*Extracted data*
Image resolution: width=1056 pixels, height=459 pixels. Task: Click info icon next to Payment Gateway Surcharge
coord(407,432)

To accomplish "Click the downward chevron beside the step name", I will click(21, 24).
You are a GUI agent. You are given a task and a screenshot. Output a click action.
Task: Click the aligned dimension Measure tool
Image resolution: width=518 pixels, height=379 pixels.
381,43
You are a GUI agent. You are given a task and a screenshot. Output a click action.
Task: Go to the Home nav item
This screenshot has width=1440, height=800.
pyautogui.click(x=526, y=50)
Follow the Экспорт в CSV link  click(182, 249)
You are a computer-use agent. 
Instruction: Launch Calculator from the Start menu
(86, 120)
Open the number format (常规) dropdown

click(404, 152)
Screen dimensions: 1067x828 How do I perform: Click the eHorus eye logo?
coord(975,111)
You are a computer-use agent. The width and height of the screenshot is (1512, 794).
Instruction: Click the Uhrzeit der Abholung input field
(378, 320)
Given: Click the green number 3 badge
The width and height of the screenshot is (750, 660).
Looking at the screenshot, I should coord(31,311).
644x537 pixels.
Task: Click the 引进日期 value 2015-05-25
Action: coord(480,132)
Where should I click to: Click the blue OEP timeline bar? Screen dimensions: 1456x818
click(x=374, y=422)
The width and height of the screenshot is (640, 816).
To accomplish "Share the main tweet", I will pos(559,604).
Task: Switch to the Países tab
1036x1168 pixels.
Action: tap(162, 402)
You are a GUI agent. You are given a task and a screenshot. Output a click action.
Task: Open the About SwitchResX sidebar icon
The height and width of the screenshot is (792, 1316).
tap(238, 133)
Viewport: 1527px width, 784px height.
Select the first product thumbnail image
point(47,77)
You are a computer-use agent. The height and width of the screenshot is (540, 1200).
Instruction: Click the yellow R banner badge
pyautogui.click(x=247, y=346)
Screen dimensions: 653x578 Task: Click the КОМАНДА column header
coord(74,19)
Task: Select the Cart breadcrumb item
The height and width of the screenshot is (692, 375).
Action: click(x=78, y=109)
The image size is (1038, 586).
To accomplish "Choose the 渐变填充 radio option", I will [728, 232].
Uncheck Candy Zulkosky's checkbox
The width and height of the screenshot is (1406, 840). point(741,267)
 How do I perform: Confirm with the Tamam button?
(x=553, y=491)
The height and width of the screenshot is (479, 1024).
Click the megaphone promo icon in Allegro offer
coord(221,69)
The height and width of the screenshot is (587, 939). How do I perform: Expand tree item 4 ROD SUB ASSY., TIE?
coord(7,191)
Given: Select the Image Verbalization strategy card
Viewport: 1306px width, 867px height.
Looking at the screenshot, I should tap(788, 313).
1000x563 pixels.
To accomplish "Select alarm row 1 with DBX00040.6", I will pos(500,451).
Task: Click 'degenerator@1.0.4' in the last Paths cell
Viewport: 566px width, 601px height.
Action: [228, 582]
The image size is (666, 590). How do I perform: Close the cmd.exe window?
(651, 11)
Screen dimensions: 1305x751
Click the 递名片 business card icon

*Aim of the exercise*
Go through the entries above and copy every line containing "accomplish".

*The answer*
To accomplish "Click the downward chevron beside the step name", I will click(21, 24).
To accomplish "Share the main tweet", I will pos(559,604).
To accomplish "Choose the 渐变填充 radio option", I will [728, 232].
To accomplish "Select alarm row 1 with DBX00040.6", I will pos(500,451).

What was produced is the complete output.